** Start RECORDS FOR PROCESSING **
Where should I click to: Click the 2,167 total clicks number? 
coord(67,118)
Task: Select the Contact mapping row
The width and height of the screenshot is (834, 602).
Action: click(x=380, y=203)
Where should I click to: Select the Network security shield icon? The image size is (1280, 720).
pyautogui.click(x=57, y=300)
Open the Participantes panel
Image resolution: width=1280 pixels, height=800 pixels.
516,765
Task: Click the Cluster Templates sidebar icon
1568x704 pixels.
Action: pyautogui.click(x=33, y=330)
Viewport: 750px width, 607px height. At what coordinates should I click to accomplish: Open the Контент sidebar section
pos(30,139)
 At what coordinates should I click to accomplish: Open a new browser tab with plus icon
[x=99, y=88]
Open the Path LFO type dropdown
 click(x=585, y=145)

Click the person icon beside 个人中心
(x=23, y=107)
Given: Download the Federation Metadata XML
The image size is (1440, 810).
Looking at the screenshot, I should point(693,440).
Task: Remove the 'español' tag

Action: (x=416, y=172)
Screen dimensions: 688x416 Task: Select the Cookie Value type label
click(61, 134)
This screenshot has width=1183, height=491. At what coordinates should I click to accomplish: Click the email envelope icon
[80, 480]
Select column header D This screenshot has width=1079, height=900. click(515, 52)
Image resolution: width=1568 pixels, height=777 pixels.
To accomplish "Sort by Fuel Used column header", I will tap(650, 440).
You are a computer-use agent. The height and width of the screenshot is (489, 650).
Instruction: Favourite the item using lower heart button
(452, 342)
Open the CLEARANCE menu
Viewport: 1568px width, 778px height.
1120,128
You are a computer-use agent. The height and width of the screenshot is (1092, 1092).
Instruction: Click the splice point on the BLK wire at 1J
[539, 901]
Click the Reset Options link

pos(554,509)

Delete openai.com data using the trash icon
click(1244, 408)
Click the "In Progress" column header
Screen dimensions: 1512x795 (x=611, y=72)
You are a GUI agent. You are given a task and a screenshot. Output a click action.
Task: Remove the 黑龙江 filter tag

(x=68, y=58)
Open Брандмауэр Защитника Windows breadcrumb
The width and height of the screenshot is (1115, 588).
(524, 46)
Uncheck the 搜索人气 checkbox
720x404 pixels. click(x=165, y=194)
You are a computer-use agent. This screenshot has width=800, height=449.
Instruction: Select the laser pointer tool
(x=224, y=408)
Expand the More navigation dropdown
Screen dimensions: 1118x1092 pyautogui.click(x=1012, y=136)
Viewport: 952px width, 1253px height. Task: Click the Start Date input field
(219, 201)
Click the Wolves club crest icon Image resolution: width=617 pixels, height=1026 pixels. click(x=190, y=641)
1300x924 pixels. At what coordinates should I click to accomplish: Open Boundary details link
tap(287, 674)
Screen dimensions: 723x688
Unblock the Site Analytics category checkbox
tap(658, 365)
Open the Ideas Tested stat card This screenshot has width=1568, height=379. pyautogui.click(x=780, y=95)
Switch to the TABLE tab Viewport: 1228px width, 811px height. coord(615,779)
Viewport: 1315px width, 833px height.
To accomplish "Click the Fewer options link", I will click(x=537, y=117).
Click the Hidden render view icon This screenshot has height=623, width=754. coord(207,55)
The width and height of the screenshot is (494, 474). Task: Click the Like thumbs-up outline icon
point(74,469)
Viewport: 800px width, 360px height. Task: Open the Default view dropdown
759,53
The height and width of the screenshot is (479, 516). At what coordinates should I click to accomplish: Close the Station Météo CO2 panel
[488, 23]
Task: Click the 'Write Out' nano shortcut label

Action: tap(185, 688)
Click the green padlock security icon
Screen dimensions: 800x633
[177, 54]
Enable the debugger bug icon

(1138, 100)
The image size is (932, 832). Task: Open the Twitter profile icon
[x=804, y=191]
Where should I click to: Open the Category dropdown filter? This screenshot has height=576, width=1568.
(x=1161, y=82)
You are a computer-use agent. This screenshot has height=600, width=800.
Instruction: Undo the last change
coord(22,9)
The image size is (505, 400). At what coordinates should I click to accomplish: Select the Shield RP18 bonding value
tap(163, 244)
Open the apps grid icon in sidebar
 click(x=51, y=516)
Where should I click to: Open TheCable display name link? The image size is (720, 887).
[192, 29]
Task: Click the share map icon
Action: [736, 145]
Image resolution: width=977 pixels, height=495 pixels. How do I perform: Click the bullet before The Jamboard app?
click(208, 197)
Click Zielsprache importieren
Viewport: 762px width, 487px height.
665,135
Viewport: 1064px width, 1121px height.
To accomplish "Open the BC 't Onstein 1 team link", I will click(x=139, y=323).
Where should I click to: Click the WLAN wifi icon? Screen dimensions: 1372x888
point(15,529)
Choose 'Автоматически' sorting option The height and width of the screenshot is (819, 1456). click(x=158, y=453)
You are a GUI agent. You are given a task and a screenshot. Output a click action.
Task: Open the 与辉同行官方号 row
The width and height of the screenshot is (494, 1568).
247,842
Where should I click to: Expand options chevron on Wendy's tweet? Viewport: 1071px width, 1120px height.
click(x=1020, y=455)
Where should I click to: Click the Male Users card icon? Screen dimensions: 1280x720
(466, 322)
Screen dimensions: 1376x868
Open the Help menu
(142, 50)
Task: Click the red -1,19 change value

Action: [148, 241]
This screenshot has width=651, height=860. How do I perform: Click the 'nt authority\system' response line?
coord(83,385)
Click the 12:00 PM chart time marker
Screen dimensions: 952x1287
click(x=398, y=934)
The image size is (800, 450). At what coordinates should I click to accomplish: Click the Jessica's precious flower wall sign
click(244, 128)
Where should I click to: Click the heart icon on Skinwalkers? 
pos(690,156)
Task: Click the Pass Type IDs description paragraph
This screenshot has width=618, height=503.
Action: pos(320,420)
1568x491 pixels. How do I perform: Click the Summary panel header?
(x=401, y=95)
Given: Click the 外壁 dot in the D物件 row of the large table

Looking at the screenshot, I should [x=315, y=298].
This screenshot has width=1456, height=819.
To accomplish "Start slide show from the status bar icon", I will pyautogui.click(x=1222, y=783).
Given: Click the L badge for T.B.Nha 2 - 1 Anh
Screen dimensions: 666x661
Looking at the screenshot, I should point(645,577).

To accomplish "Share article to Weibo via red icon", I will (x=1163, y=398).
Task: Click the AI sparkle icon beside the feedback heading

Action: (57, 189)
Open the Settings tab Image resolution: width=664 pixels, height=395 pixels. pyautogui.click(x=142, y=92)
** End RECORDS FOR PROCESSING **
* [SET TASK]:
Write out all of the records above character for character, with no changes.

* [RIGHT ANSWER]:
Where should I click to: Click the 2,167 total clicks number? 
coord(67,118)
Task: Select the Contact mapping row
The width and height of the screenshot is (834, 602).
Action: click(x=380, y=203)
Where should I click to: Select the Network security shield icon? The image size is (1280, 720).
pyautogui.click(x=57, y=300)
Open the Participantes panel
Image resolution: width=1280 pixels, height=800 pixels.
516,765
Task: Click the Cluster Templates sidebar icon
1568x704 pixels.
Action: pyautogui.click(x=33, y=330)
Viewport: 750px width, 607px height. At what coordinates should I click to accomplish: Open the Контент sidebar section
pos(30,139)
 At what coordinates should I click to accomplish: Open a new browser tab with plus icon
[x=99, y=88]
Open the Path LFO type dropdown
 click(x=585, y=145)

Click the person icon beside 个人中心
(x=23, y=107)
Given: Download the Federation Metadata XML
The image size is (1440, 810).
Looking at the screenshot, I should point(693,440).
Task: Remove the 'español' tag

Action: (x=416, y=172)
Screen dimensions: 688x416 Task: Select the Cookie Value type label
click(61, 134)
This screenshot has width=1183, height=491. At what coordinates should I click to accomplish: Click the email envelope icon
[80, 480]
Select column header D This screenshot has width=1079, height=900. click(515, 52)
Image resolution: width=1568 pixels, height=777 pixels.
To accomplish "Sort by Fuel Used column header", I will tap(650, 440).
You are a computer-use agent. The height and width of the screenshot is (489, 650).
Instruction: Favourite the item using lower heart button
(452, 342)
Open the CLEARANCE menu
Viewport: 1568px width, 778px height.
1120,128
You are a computer-use agent. The height and width of the screenshot is (1092, 1092).
Instruction: Click the splice point on the BLK wire at 1J
[539, 901]
Click the Reset Options link

pos(554,509)

Delete openai.com data using the trash icon
click(1244, 408)
Click the "In Progress" column header
Screen dimensions: 1512x795 (x=611, y=72)
You are a GUI agent. You are given a task and a screenshot. Output a click action.
Task: Remove the 黑龙江 filter tag

(x=68, y=58)
Open Брандмауэр Защитника Windows breadcrumb
The width and height of the screenshot is (1115, 588).
(524, 46)
Uncheck the 搜索人气 checkbox
720x404 pixels. click(x=165, y=194)
You are a computer-use agent. This screenshot has width=800, height=449.
Instruction: Select the laser pointer tool
(x=224, y=408)
Expand the More navigation dropdown
Screen dimensions: 1118x1092 pyautogui.click(x=1012, y=136)
Viewport: 952px width, 1253px height. Task: Click the Start Date input field
(219, 201)
Click the Wolves club crest icon Image resolution: width=617 pixels, height=1026 pixels. click(x=190, y=641)
1300x924 pixels. At what coordinates should I click to accomplish: Open Boundary details link
tap(287, 674)
Screen dimensions: 723x688
Unblock the Site Analytics category checkbox
tap(658, 365)
Open the Ideas Tested stat card This screenshot has width=1568, height=379. pyautogui.click(x=780, y=95)
Switch to the TABLE tab Viewport: 1228px width, 811px height. coord(615,779)
Viewport: 1315px width, 833px height.
To accomplish "Click the Fewer options link", I will click(x=537, y=117).
Click the Hidden render view icon This screenshot has height=623, width=754. coord(207,55)
The width and height of the screenshot is (494, 474). Task: Click the Like thumbs-up outline icon
point(74,469)
Viewport: 800px width, 360px height. Task: Open the Default view dropdown
759,53
The height and width of the screenshot is (479, 516). At what coordinates should I click to accomplish: Close the Station Météo CO2 panel
[488, 23]
Task: Click the 'Write Out' nano shortcut label

Action: tap(185, 688)
Click the green padlock security icon
Screen dimensions: 800x633
[177, 54]
Enable the debugger bug icon

(1138, 100)
The image size is (932, 832). Task: Open the Twitter profile icon
[x=804, y=191]
Where should I click to: Open the Category dropdown filter? This screenshot has height=576, width=1568.
(x=1161, y=82)
You are a computer-use agent. This screenshot has height=600, width=800.
Instruction: Undo the last change
coord(22,9)
The image size is (505, 400). At what coordinates should I click to accomplish: Select the Shield RP18 bonding value
tap(163, 244)
Open the apps grid icon in sidebar
 click(x=51, y=516)
Where should I click to: Open TheCable display name link? The image size is (720, 887).
[192, 29]
Task: Click the share map icon
Action: [736, 145]
Image resolution: width=977 pixels, height=495 pixels. How do I perform: Click the bullet before The Jamboard app?
click(208, 197)
Click Zielsprache importieren
Viewport: 762px width, 487px height.
665,135
Viewport: 1064px width, 1121px height.
To accomplish "Open the BC 't Onstein 1 team link", I will click(x=139, y=323).
Where should I click to: Click the WLAN wifi icon? Screen dimensions: 1372x888
point(15,529)
Choose 'Автоматически' sorting option The height and width of the screenshot is (819, 1456). click(x=158, y=453)
You are a GUI agent. You are given a task and a screenshot. Output a click action.
Task: Open the 与辉同行官方号 row
The width and height of the screenshot is (494, 1568).
247,842
Where should I click to: Expand options chevron on Wendy's tweet? Viewport: 1071px width, 1120px height.
click(x=1020, y=455)
Where should I click to: Click the Male Users card icon? Screen dimensions: 1280x720
(466, 322)
Screen dimensions: 1376x868
Open the Help menu
(142, 50)
Task: Click the red -1,19 change value

Action: [148, 241]
This screenshot has width=651, height=860. How do I perform: Click the 'nt authority\system' response line?
coord(83,385)
Click the 12:00 PM chart time marker
Screen dimensions: 952x1287
click(x=398, y=934)
The image size is (800, 450). At what coordinates should I click to accomplish: Click the Jessica's precious flower wall sign
click(244, 128)
Where should I click to: Click the heart icon on Skinwalkers? 
pos(690,156)
Task: Click the Pass Type IDs description paragraph
This screenshot has width=618, height=503.
Action: pos(320,420)
1568x491 pixels. How do I perform: Click the Summary panel header?
(x=401, y=95)
Given: Click the 外壁 dot in the D物件 row of the large table

Looking at the screenshot, I should [x=315, y=298].
This screenshot has width=1456, height=819.
To accomplish "Start slide show from the status bar icon", I will pyautogui.click(x=1222, y=783).
Given: Click the L badge for T.B.Nha 2 - 1 Anh
Screen dimensions: 666x661
Looking at the screenshot, I should point(645,577).

To accomplish "Share article to Weibo via red icon", I will (x=1163, y=398).
Task: Click the AI sparkle icon beside the feedback heading

Action: (57, 189)
Open the Settings tab Image resolution: width=664 pixels, height=395 pixels. pyautogui.click(x=142, y=92)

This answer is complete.